Decoro architettonico compromesso. La Suprema Corte accoglie l'interpretazione dei giudici di merito secondo cui, in materia di “danno estetico” non occorre che il fabbricato, il cui decoro architettonico sia stato alterato dal manufatto, abbia un particolare pregio artistico e né che tale decoro sia tato compromesso da precedenti opere, ma è sufficiente che sia alterata la particolare struttura e armonia che conferisce al fabbricato una propria autonomia.

Inoltre la Corte ribadisce che per gli effetti degli artt. 1102 e 1120 c.c. il decoro architettonico attiene a tutto ciò che nell'edificio è visibile e apprezzabile dall'estero, cosicché il proprietario non può senza autorizzazione del condominio modificare le parti esterne dell'edificio, ciò indipendentemente da ogni considerazione sulla proprietà del suolo su cui venga realizzata l'innovazione.

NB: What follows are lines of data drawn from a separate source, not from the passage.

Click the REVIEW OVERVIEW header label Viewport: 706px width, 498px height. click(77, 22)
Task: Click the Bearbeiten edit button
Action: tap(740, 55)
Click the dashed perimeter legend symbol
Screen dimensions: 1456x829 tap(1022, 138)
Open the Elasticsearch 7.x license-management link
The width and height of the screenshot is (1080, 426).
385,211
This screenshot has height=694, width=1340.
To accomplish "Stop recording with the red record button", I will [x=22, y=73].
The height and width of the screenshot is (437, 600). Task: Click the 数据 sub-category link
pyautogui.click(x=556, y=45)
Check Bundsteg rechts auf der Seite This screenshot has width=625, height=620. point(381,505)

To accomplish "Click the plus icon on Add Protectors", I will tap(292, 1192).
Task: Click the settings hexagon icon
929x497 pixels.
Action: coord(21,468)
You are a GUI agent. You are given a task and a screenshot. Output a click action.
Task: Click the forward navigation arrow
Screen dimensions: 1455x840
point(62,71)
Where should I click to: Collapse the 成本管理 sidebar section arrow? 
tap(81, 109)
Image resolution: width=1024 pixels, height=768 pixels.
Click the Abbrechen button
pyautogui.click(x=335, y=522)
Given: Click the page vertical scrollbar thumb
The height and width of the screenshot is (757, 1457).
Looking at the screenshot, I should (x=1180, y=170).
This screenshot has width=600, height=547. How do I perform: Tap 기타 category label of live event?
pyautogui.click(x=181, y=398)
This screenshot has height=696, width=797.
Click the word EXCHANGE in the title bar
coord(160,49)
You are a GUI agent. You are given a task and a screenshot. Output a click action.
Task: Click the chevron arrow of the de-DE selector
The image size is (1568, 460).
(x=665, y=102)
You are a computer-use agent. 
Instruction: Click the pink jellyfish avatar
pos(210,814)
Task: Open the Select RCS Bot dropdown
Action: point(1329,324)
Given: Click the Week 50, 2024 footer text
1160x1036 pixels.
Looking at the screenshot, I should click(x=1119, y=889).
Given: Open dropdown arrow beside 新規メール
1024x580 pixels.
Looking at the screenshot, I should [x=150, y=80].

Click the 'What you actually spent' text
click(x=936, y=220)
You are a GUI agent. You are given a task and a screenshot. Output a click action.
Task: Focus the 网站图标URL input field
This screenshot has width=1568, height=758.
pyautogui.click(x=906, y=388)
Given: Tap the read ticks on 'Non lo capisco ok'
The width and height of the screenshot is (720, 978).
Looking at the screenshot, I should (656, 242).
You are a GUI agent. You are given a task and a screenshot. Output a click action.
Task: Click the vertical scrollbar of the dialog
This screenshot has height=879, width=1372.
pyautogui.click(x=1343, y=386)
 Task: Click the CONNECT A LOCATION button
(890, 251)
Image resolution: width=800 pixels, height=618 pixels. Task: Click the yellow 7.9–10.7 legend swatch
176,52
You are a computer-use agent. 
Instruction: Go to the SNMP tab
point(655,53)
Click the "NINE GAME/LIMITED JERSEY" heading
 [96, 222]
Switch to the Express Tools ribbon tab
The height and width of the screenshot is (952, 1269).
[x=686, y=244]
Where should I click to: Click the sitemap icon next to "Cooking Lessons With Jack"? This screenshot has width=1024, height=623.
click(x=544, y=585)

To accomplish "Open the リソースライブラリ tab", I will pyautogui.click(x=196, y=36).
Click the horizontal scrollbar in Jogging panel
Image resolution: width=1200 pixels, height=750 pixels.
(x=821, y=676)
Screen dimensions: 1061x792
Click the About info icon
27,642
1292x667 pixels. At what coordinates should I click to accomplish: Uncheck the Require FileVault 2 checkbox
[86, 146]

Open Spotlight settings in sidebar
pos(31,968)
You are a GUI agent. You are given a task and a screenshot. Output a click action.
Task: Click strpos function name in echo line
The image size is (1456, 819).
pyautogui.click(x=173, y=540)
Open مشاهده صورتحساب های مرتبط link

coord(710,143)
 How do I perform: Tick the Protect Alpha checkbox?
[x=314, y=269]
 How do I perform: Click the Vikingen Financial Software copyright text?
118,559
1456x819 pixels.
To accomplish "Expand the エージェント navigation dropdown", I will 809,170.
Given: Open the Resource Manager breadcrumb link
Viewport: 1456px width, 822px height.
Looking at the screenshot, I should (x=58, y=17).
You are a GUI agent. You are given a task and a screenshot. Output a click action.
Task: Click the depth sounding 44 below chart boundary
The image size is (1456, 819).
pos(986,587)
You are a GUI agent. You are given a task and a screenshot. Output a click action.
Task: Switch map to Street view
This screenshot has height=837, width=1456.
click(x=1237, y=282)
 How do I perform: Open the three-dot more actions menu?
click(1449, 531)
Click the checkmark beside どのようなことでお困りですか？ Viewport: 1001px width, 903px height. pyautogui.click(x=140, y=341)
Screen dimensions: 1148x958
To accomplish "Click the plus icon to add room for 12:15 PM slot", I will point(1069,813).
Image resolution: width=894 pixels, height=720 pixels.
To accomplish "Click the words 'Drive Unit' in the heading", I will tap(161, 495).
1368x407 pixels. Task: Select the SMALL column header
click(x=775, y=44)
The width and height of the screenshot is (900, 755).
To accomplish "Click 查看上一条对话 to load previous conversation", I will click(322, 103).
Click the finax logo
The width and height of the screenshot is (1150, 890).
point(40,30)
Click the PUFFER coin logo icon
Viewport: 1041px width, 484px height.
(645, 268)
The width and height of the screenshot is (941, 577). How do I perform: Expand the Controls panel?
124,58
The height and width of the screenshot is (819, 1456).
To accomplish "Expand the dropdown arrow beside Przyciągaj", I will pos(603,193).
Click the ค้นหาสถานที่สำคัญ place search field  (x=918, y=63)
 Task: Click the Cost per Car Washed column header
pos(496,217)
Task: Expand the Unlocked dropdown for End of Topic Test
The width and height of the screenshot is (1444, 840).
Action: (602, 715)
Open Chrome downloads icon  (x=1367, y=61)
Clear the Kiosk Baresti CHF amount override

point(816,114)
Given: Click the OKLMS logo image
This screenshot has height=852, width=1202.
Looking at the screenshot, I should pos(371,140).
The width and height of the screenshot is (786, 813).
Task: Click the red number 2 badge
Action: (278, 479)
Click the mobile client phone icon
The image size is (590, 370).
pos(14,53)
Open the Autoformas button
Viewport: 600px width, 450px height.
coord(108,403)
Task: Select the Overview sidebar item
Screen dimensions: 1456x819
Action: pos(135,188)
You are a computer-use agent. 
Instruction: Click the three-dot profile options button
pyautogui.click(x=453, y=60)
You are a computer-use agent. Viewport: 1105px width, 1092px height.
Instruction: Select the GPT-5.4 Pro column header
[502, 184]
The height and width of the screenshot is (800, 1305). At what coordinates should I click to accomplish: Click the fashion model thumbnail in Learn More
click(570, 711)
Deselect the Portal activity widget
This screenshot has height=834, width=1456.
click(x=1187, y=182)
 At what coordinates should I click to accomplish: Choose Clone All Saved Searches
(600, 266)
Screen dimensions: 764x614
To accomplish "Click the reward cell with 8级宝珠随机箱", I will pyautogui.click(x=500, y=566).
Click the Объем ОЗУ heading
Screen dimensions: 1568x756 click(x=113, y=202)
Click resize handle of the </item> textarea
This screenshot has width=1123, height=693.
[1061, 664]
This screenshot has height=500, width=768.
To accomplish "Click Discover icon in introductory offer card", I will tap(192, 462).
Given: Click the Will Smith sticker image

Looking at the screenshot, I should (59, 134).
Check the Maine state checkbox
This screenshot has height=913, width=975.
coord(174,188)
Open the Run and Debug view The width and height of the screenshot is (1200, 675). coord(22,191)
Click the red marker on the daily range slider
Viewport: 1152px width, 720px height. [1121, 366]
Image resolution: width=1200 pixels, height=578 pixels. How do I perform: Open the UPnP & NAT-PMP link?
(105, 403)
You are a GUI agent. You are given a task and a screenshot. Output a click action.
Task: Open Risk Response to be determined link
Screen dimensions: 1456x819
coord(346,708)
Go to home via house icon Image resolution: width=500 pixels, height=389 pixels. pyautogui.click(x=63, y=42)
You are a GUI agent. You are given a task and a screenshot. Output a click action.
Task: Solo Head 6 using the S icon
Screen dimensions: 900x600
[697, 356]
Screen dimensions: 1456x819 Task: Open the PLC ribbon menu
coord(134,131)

Limiti alle modificazioni. In conclusione, ai fini del giudizio sull'alterazione della facciata è risultato privo di decisività il fatto che il manufatto si innesti nel muro comune o coesista con esso rimanendo autonomo e che non impedisca l'accesso allo stabile o la visibilità del numero civico, poiché secondo le citate norme i limiti per la legittimità della modificazione di uno stabile condominiale sono individuati dalla stabilità e sicurezza dello stabile, dal decoro architettonico, nonché dall'uso o dal godimento delle parti comuni ad opera dei singoli condomini, limiti che operano in via alternativa e non necessariamente concorrente.

Per questi motivi la Corte rigetta il ricorso.